## Begin Excerpt provided
What was going on? What had changed? Many of us who follow such things let out a collective sigh.
The U..S. government has not had a stellar record with its past investigations of UFOs. The 1968 Condon Report comes to mind. The June preliminary UAP report was was somewhat of a letdown not because it was a disappointment in its conclusions, but rather, it didn’t provide any conclusions about UFOs, I mean UAPs, unidentified aerial phenomena — the current euphemism Uncle Sam is using these days.
The report did say they could not identify most of the 144 military UAP cases they examined and that UAP “may” pose a “challenge” to national security and further research and resources were needed. That’s where the new UAP office comes in. Sadly most, if not all, of the case files and reports are classified with no indication the new UAP office would be any more open with publicly accessible information. In fact, as we shall see, in some cases the DoD is going out of its way to make sure some of the data is kept out of the prying eyes of the media and FOIA investigators alike.
This twisting and confusing story has many roots which go back well before 2021 and any official reporting by the military about UAP incursions. In fact, it goes back to 2004.
## End Excerpt provided
→ Exercise
For the excerpt about the UAP report, state whether each statement agrees with the text: (a) the report could not identify most of the military cases it examined, (b) the story's roots go back to 1968, (c) most of the case files are publicly available. Answer yes or no for each and quote the words of the text that decide it.
## Begin Listing
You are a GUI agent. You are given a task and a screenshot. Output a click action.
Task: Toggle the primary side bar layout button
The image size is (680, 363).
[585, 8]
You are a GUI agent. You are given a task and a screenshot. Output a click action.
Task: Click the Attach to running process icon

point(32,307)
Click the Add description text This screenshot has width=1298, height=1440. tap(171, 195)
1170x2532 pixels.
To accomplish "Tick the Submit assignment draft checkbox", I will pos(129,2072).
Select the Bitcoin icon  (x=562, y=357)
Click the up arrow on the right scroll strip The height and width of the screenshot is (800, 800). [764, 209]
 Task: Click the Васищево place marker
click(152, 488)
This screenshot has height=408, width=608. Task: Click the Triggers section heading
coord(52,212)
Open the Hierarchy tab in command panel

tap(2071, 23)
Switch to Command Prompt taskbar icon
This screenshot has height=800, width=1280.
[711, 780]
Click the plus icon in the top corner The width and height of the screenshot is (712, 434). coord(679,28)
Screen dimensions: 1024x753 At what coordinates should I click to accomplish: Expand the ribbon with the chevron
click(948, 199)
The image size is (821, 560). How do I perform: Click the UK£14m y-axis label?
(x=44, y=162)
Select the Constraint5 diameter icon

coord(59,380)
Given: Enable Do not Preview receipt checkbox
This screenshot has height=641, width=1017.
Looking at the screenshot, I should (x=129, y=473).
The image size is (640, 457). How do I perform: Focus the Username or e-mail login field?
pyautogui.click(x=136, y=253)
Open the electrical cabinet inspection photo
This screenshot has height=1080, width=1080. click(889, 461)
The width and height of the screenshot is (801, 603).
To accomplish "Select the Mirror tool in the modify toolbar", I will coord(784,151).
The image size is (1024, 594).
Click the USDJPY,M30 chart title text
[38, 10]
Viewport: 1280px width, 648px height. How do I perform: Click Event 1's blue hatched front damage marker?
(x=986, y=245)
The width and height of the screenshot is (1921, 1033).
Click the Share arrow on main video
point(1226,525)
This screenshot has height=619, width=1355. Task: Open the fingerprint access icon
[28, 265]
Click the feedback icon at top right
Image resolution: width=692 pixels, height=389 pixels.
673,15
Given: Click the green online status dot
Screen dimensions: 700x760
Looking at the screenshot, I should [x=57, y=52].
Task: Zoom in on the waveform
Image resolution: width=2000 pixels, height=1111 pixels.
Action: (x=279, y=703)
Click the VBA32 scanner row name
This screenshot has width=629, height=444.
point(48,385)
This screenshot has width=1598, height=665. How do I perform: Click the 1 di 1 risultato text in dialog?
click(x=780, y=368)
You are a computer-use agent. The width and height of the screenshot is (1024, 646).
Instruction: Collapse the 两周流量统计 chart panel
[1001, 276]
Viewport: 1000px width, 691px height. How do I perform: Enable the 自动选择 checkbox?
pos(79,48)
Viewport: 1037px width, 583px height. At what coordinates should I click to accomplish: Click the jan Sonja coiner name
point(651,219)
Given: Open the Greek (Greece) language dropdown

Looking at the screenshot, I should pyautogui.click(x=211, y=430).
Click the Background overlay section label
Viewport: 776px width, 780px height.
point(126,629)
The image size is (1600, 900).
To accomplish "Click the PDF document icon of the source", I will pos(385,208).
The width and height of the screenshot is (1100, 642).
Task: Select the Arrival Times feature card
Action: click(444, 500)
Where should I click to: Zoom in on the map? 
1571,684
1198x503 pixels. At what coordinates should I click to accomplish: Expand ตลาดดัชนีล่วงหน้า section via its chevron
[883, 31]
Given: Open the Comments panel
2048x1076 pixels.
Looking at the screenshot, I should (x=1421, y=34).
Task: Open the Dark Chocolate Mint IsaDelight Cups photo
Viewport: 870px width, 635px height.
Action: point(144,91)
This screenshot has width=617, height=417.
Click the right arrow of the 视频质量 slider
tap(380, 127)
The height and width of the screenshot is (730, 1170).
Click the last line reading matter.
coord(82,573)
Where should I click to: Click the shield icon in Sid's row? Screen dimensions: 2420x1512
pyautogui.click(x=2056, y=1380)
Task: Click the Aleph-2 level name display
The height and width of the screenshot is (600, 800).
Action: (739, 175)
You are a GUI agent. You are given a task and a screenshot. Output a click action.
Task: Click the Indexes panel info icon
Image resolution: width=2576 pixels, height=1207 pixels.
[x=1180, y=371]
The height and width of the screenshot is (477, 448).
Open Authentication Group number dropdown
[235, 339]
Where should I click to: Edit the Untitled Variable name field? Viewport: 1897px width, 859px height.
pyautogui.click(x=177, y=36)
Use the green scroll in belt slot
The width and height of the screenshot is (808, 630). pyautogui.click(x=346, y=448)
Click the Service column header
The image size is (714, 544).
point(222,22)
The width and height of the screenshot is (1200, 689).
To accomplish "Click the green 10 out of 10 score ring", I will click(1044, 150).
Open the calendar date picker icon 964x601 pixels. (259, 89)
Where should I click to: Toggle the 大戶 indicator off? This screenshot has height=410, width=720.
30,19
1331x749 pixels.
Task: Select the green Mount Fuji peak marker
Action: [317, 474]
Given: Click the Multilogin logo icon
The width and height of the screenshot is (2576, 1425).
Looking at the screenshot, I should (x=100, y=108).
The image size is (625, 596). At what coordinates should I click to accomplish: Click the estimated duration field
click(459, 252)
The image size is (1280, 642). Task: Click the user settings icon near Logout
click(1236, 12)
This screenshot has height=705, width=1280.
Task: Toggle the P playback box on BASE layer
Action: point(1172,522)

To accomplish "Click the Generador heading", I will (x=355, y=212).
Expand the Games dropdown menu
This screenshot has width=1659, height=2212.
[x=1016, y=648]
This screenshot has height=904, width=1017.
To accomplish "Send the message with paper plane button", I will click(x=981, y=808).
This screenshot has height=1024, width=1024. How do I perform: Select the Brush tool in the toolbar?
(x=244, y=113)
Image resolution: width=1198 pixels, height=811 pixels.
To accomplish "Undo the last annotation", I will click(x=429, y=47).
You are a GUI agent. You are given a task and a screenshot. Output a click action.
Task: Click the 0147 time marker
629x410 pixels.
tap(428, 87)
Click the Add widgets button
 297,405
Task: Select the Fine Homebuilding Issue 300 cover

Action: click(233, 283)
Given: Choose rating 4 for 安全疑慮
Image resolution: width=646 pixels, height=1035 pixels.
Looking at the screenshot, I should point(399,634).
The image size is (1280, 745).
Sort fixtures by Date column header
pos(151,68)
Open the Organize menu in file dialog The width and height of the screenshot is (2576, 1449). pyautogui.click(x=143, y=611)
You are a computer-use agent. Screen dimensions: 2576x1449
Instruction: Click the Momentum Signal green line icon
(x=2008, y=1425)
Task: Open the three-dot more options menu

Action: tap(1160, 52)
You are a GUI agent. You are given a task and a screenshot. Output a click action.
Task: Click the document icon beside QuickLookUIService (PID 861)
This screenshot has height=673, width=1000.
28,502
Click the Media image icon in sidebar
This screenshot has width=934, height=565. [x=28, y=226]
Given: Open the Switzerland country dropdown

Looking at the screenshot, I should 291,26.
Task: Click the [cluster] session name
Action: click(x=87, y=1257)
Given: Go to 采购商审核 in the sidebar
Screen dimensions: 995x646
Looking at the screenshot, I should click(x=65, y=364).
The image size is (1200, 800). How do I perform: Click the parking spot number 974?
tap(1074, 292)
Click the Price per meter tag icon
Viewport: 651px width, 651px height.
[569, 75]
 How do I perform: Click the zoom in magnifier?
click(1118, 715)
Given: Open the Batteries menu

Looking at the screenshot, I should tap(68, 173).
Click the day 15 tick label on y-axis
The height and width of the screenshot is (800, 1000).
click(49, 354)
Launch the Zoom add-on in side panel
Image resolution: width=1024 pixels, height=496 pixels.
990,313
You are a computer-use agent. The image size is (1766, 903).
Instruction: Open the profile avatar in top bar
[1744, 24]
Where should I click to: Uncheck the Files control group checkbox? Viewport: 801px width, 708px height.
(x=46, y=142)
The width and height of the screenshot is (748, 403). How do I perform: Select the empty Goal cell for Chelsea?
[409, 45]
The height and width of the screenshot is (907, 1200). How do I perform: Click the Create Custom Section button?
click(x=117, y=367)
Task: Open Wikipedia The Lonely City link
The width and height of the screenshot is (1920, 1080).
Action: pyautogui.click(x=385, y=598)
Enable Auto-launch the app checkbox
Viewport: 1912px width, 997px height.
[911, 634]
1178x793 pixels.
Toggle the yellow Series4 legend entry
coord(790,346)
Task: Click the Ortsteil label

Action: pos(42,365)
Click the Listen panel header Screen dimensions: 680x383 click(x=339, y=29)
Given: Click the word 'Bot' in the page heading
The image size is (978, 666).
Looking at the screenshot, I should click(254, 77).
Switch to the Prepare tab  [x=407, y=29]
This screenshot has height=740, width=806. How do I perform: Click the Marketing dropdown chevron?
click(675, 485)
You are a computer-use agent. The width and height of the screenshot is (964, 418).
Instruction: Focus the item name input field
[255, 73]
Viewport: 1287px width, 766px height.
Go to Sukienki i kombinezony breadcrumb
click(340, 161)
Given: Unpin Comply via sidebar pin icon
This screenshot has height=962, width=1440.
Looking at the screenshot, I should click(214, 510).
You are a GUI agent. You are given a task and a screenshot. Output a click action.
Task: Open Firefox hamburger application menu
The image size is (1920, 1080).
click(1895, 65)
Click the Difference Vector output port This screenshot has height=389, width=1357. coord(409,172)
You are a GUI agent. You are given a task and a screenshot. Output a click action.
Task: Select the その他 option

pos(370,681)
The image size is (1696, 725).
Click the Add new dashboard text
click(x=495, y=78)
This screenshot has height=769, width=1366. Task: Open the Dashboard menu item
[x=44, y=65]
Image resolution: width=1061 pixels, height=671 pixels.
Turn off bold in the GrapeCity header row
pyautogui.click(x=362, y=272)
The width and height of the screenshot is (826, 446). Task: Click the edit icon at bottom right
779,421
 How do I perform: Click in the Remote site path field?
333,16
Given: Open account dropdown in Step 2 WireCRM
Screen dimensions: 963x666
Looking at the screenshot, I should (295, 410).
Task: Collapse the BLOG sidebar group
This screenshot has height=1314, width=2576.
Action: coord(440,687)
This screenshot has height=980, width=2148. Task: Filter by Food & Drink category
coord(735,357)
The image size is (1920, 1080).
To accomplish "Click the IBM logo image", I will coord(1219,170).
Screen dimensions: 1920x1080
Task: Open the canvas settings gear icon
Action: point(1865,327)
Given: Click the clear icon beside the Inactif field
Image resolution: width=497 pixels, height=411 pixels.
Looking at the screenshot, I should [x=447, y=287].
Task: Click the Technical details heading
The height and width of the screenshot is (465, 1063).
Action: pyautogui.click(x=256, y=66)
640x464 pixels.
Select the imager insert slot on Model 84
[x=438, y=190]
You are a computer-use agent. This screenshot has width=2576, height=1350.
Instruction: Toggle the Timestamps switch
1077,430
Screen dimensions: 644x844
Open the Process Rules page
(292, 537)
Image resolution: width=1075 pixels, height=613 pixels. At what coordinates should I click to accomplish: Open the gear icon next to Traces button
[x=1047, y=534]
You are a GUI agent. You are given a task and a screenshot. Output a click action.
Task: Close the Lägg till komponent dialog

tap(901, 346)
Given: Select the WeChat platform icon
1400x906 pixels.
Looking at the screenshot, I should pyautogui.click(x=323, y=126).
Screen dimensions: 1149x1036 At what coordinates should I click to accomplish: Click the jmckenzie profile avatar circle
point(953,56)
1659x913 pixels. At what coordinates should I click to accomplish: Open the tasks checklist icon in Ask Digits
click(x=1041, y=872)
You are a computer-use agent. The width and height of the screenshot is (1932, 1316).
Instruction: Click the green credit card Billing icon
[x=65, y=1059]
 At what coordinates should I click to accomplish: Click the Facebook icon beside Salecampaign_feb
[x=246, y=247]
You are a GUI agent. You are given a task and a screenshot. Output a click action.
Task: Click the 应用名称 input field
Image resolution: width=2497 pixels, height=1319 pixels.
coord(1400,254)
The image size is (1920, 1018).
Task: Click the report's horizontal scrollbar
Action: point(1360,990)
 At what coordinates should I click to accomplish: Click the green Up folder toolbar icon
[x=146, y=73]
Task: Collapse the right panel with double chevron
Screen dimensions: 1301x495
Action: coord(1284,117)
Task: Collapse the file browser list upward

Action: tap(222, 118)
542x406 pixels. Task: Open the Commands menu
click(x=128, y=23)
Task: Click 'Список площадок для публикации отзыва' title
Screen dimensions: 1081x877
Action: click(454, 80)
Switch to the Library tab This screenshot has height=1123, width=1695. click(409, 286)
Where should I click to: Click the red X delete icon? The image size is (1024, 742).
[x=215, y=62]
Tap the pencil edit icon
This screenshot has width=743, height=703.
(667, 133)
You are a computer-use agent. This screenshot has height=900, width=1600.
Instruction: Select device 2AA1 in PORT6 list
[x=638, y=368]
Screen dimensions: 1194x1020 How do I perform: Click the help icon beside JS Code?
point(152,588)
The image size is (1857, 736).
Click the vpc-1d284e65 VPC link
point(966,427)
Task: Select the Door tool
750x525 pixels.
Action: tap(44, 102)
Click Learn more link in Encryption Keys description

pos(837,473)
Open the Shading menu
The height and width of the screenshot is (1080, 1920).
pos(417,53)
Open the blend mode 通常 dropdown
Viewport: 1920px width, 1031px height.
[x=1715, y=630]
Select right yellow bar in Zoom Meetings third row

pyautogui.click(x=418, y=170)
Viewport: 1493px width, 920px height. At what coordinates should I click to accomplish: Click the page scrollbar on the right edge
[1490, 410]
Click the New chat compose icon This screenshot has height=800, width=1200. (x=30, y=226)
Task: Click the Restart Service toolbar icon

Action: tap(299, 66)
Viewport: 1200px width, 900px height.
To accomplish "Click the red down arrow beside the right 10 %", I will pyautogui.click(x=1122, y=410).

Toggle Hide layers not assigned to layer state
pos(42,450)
## End Listing
→ Result of this task
(a) Yes: "The report did say they could not identify most of the 144 military UAP cases they examined"
(b) No: "In fact, it goes back to 2004."
(c) No: "Sadly most, if not all, of the case files and reports are classified"